Configure PostgreSQL

If you already have PostgreSQL installed, you must enable the logical decoding feature of PostgreSQL (v. >=9.4) and enable a logical decoding output plugin. PostgreSQL v.10+ includes the pgoutput logical decoding output plugin by default. If you are on a lower version, you must first install either decoderbufs or wal2json. More information can be found on the Debezium website here

After you have an acceptable local decoding output plugin installed, refer to the Debezium documentation to complete the configuration of your PostgreSQL server https://debezium.io/documentation/reference/0.10/connectors/postgresql.html#server-configuration

Install PostgreSQL

If you do not have PostgreSQL installed, you may use a Helm Chart to get a working PostgreSQL instance on your cluster.

This section will guide you through the installation of PostgreSQL using the Stable Helm Chart. You will also add some additional configuration for PostgreSQL necessary for Debezium to read the PostgreSQL transaction log. PostgreSQL will be available on port 30600 of your cluster nodes. The superuser will be postgres, password is passw0rd and an initial database name of postgres.

  1. Create a PostgreSQL configuration necessary for Debezium. Create a file in your workspace named extended.conf with the following contents:

      # extended.conf
    
      wal_level = logical
      max_wal_senders = 1
      max_replication_slots = 1
    

  2. Create a ConfigMap from the extended.conf file with the following command (replacing your-namespace-here)
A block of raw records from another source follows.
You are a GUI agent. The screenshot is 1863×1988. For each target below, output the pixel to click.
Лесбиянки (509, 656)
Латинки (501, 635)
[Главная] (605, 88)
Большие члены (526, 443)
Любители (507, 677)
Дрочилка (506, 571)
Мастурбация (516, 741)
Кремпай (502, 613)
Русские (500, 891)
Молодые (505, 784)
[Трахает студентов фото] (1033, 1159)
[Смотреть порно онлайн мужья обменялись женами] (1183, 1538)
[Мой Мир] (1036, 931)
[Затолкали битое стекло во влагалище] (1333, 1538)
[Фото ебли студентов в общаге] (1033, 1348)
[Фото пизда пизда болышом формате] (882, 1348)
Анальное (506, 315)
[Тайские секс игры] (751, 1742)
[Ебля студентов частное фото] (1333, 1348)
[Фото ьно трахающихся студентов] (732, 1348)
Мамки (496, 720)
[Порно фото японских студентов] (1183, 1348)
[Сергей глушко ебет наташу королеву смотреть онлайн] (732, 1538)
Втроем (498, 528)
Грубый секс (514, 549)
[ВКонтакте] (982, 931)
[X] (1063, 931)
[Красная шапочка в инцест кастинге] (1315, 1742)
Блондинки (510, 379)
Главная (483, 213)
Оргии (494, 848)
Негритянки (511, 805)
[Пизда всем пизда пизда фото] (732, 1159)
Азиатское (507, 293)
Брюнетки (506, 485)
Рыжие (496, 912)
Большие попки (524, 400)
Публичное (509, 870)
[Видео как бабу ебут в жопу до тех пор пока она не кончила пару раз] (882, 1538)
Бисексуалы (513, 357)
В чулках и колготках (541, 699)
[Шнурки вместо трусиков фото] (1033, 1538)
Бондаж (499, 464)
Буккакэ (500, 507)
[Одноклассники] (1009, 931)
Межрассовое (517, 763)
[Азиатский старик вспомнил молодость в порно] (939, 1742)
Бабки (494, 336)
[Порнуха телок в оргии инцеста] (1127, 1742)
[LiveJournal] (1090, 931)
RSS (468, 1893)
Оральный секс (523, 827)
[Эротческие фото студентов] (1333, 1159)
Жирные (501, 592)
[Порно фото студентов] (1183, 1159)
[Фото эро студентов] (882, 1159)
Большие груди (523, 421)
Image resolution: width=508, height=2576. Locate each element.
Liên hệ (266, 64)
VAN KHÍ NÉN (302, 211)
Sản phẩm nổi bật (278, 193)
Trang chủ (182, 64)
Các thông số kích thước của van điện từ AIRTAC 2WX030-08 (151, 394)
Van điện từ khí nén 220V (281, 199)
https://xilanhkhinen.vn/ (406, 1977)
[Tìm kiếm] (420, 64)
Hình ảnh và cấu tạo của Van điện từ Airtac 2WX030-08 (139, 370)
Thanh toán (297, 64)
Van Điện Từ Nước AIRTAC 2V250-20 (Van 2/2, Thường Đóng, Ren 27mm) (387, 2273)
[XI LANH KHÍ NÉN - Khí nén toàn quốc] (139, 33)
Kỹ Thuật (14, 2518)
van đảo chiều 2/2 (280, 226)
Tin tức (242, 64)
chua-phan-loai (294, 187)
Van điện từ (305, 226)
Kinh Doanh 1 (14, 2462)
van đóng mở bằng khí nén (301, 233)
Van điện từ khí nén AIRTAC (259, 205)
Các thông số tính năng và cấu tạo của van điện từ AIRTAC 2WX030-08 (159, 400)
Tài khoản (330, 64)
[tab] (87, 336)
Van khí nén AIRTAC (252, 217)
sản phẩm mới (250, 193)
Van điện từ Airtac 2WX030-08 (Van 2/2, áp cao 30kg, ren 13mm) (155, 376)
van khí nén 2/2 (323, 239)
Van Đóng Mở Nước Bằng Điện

      $ oc create configmap --namespace your-namepace-here --from-file=extended.conf postgresql-config
    

  3. Install PostgreSQL using the Stable Helm Chart with the following command (replacing your-namespace-here). For more configuration options, refer to the PostgreSQL Helm Chart

      $ helm install --name postgres --namespace your-namespace-here --set extendedConfConfigMap=postgresql-config --set service.type=NodePort --set service.nodePort=30600 --set postgresqlPassword=passw0rd --set securityContext.runAsUser=5000 --set volumePermissions.securityContext.runAsUser=5000 stable/postgresql --tls
    

  4. Finally, connect to your PostgreSQL instance with your favorite PostgreSQL client and create a table with data. Note that the psql client is installed on the postgres container. You may exec into the postgres container and use psql from there.

      $ oc exec --namespace your-namespace-here -it postgres-postgresql-0 -- /bin/sh
    
      $ psql login --user postgres
    

Add Sample Data to PostgreSQL

  1. Open a shell in the Postgres container.

      $ kubectl exec --namespace your-namespace-here -it postgres-postgresql-0  -- /bin/sh
    

  2. Login to Postgres with the following command, entering the password passw0rd when prompted (this is the password set from the helm install command in the previous section).

      $ psql --user postgres
    

  3. Create a table named containers.

      CREATE TABLE containers(containerid VARCHAR(30) NOT NULL,type VARCHAR(20),status VARCHAR(20),brand VARCHAR(50),capacity DECIMAL,CREATIONDATE TIMESTAMP DEFAULT CURRENT_TIMESTAMP,UPDATEDATE TIMESTAMP DEFAULT CURRENT_TIMESTAMP,PRIMARY KEY (containerid));
    

  4. Insert data into the table.

      INSERT INTO containers (containerid, type, status, brand, capacity) VALUES ('C01','Reefer','Operational','containerbrand',20), ('C02','Dry','Operational','containerbrand',20), ('C03','Dry','Operational','containerbrand',40), ('C04','FlatRack','Operational','containerbrand',40), ('C05','OpenTop','Operational','containerbrand',40), ('C06','OpenSide','Operational','containerbrand',40), ('C07','Tunnel','Operational','containerbrand',40), ('C08','Tank','Operational','containerbrand',40), ('C09','Thermal','Operational','containerbrand',20);
    

Configure a Debezium Kafka Connect Connector

After you have a configured PostgreSQL instance, you may then configure a new Debezium Kafka Connect connector for PostgreSQL. Kafka Connect connectors are configured by making a request to the Kafka Connect API endpoint.

The following shows a configuration of a PostgreSQL instance at postgres-postgresql.your-namespace-here.svc.cluster.local on port 5432 with username postgres and password passw0rd. The database is postgres with table public.containers. In this example, we are using the pgoutput logical decoding output plugin. Also, we are using the cURL HTTP client to make a call to the Kafka Connect API at http://192.168.10.2:30500 since 192.168.10.2 is one our cluster nodes and the Kafka Connect API is exposed as a NodePort on port 30500.

curl -X POST \
  http://192.168.10.2:30500/connectors \
  -H 'Content-Type: application/json' \
  -d '{
    "name": "containers-connector",
    "config": {
            "connector.class": "io.debezium.connector.postgresql.PostgresConnector",
            "plugin.name": "pgoutput",
            "database.hostname": "postgres-postgresql.your-namespace-here.svc.cluster.local",
            "database.port": "5432",
            "database.user": "postgres",
            "database.password": "passw0rd",
            "database.dbname": "postgres",
            "database.server.name": "postgres",
            "table.whitelist": "public.containers"
      }
}'

You should then be able to return to the Event Streams UI, navigating to the "Topics" section. You can then click on "postgres.public.containers" (or whatever your table name is) to see your newly created topic. Then, click on "Messages" to view the messages that Debezium has written to the topic.